RE: [PATCH] Register memory ranges in a consistent manner on IA64

From: Luck, Tony <tony.luck_at_intel.com>
Date: 2007-10-09 06:25:59
> While pursuing and unrelated issue with 64Mb granules I noticed a problem
> related to inconsistent use of add_active_range. There doesn't appear any
> reason to me why FLATMEM versus DISCONTIG_MEM should register memory
> to add_active_range with different code. So I've changed the code into
> a common implementation. 
>
> The other subtle issue fixed by this patch was calling add_active_range
> in count_node_pages before granule aligning is performed. We were lucky with
> 16MB granules but not so with 64MB granules. count_node_pages has reserved
> regions filtered out and as a consequence linked kernel text and data
> aren't covered by calls to count_node_pages. So linked kernel regions
> wasn't reported to add_active_regions. This resulted in free_initmem causing
> numerous bad_page reports. This won't occur with this patch because now
> all known memory regions are reported by register_active_ranges.

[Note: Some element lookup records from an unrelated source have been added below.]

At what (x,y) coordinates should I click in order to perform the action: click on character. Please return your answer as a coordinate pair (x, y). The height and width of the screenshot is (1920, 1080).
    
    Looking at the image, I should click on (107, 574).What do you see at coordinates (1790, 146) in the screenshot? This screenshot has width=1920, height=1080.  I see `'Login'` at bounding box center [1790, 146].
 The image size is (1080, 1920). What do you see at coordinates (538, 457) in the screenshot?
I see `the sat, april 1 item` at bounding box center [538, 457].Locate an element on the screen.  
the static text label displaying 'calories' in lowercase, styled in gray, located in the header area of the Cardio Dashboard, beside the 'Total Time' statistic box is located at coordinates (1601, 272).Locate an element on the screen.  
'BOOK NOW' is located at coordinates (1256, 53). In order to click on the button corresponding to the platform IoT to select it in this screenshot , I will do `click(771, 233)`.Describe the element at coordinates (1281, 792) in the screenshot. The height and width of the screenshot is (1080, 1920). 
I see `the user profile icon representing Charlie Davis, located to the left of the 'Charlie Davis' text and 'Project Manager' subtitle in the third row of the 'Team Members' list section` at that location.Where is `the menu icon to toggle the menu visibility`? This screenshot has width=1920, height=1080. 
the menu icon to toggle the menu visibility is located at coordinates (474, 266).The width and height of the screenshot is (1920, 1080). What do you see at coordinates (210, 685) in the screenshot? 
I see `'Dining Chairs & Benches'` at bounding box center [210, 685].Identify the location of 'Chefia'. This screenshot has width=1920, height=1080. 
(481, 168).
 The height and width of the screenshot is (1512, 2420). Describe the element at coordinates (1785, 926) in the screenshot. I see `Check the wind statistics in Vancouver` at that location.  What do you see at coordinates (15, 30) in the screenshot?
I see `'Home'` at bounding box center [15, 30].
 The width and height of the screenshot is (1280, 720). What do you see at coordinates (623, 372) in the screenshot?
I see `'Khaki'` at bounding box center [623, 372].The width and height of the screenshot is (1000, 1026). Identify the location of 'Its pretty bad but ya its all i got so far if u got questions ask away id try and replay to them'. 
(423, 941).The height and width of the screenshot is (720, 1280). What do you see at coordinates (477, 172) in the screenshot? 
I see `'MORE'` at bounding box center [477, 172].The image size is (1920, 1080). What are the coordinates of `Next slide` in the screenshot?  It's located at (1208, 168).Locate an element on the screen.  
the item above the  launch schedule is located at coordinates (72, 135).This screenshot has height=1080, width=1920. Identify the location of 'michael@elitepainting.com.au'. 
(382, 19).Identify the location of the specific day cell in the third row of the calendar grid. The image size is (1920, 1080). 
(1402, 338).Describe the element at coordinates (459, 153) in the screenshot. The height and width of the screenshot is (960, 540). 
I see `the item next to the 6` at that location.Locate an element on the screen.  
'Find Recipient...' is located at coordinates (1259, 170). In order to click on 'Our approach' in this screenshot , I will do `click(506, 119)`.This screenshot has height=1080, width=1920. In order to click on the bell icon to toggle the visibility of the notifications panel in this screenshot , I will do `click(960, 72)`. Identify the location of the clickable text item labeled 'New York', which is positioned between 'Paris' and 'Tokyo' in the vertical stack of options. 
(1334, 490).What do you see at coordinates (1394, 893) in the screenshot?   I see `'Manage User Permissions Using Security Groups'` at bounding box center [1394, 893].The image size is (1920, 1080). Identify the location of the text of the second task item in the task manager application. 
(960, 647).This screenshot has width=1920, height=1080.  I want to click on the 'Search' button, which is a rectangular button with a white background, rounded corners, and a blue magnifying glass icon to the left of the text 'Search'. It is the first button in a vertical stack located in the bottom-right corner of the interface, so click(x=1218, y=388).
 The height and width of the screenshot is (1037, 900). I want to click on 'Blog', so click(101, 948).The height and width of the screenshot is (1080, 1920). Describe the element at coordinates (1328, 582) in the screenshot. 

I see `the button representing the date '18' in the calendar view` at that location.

This was applied back in January, but we've now found a hole in the
implementation.  Skipping the path through filter_rsvd_memory() fixes
the problem with kernel regions not being reported to add_active_regions().
But it also bypasses the path through "call_pernode_memory()" which
neatly assigned all memory to the right node.  The code Bob added in
register_active_ranges() that calls paddr_to_node() on the first address
in the block found in the efi_memory map doesn't allow for the fact that
a memory block in the efi memory map may span across nodes. And we've
now found a system where this happens ... so memory that belongs to
node 1 is being attached to node 0 because it happens to be part of
a contiguous block of memory that starts on node 0.

I'd initially coded but a fix that put the filter_reserved_memory()
path back in.  But on more careful reading of your comments in the
commit I see that will re-introduce problems that were fixed before.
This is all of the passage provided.